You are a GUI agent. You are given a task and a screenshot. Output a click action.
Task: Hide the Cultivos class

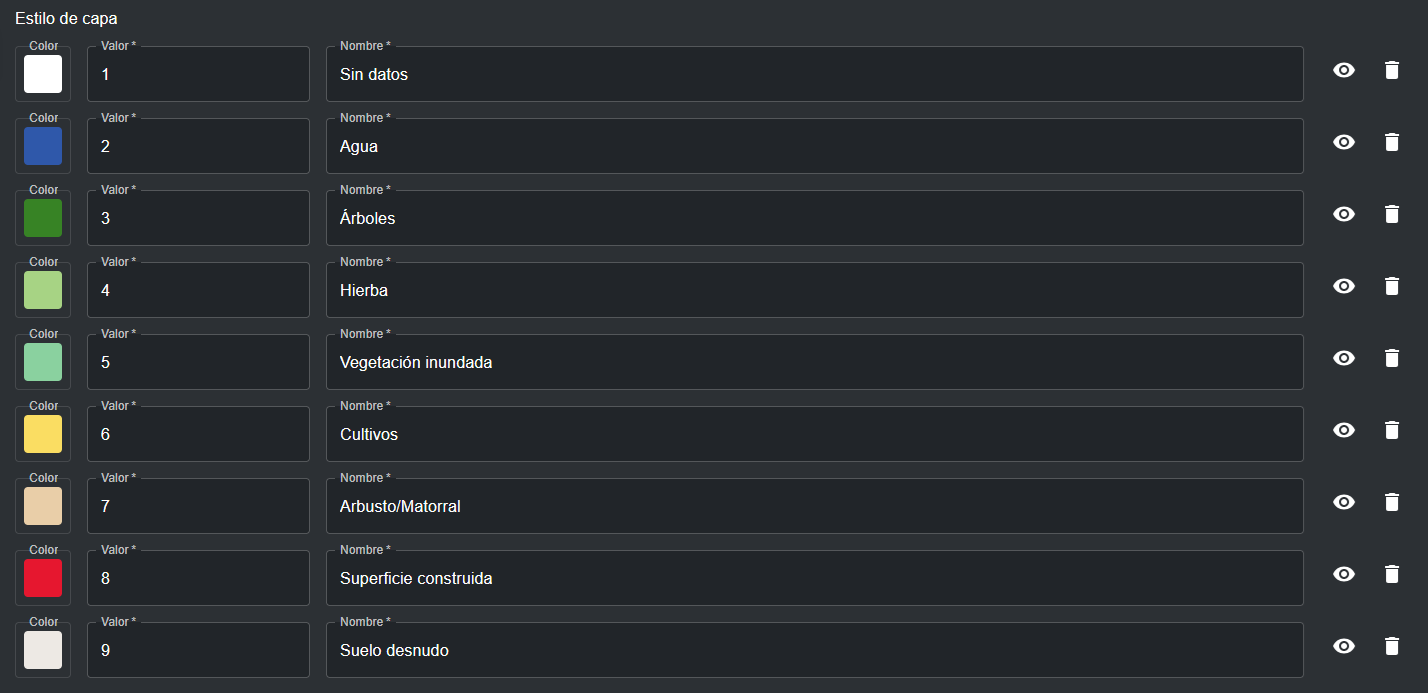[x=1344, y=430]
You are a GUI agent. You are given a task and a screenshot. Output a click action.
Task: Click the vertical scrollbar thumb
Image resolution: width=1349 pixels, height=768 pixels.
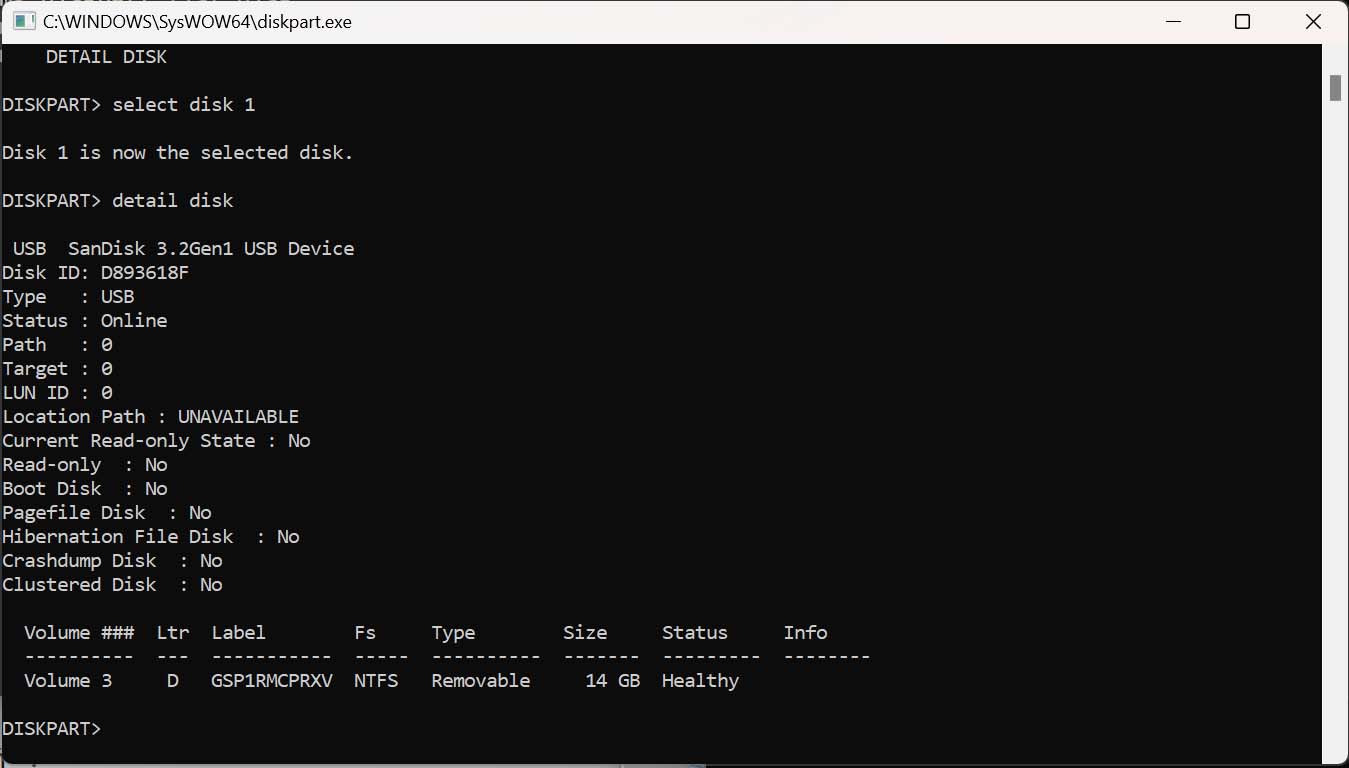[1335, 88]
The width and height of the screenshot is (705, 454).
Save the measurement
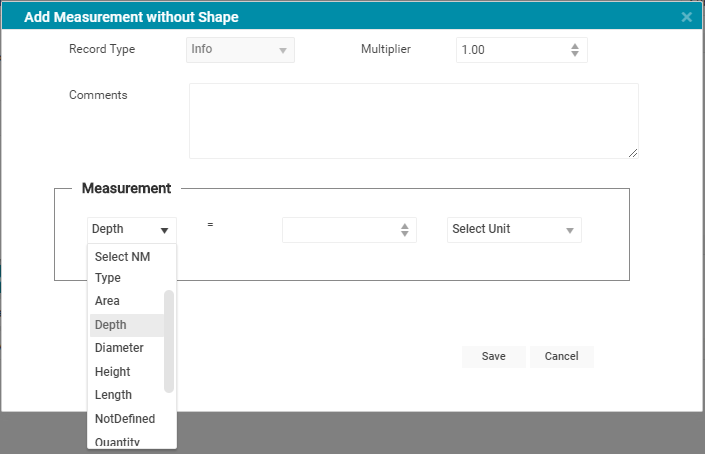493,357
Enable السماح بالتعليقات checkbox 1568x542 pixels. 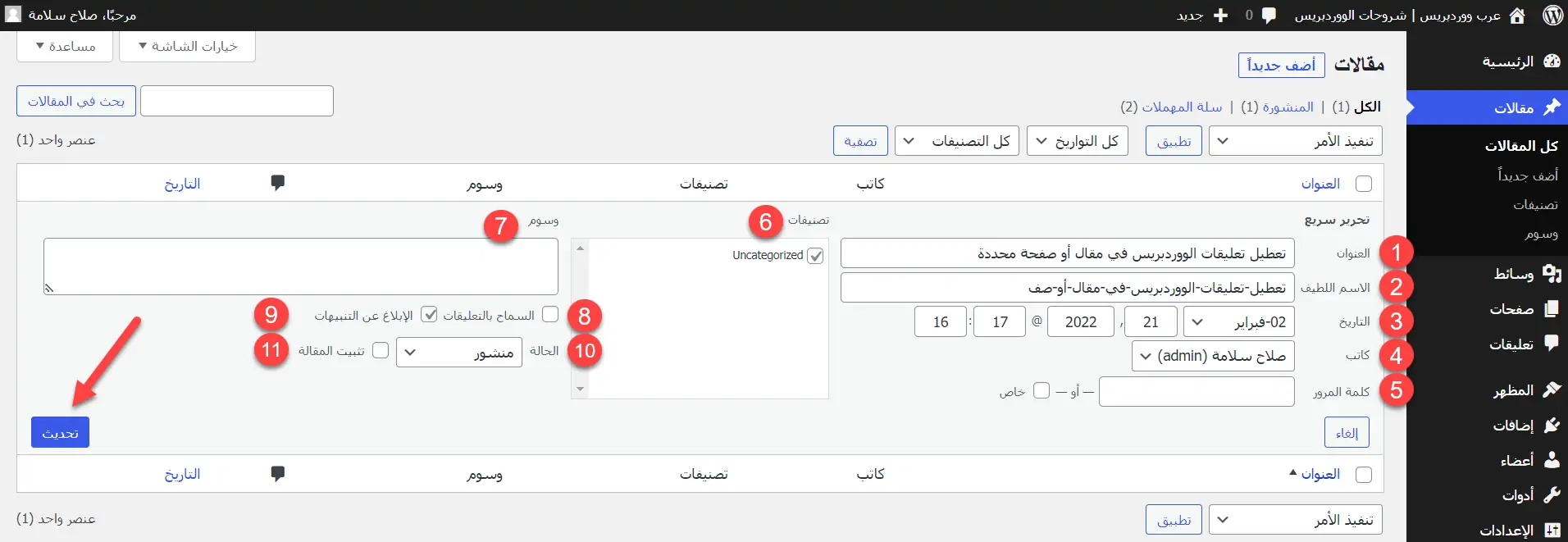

════

*Exercise goal*
Output all the entries exactly, minus any pictures.

*Your response*
You are a GUI agent. You are given a task and a screenshot. Output a click action.
Task: Hide the Cultivos class

[x=1344, y=430]
You are a GUI agent. You are given a task and a screenshot. Output a click action.
Task: Click the vertical scrollbar thumb
Image resolution: width=1349 pixels, height=768 pixels.
[1335, 88]
The width and height of the screenshot is (705, 454).
Save the measurement
493,357
Enable السماح بالتعليقات checkbox 1568x542 pixels. 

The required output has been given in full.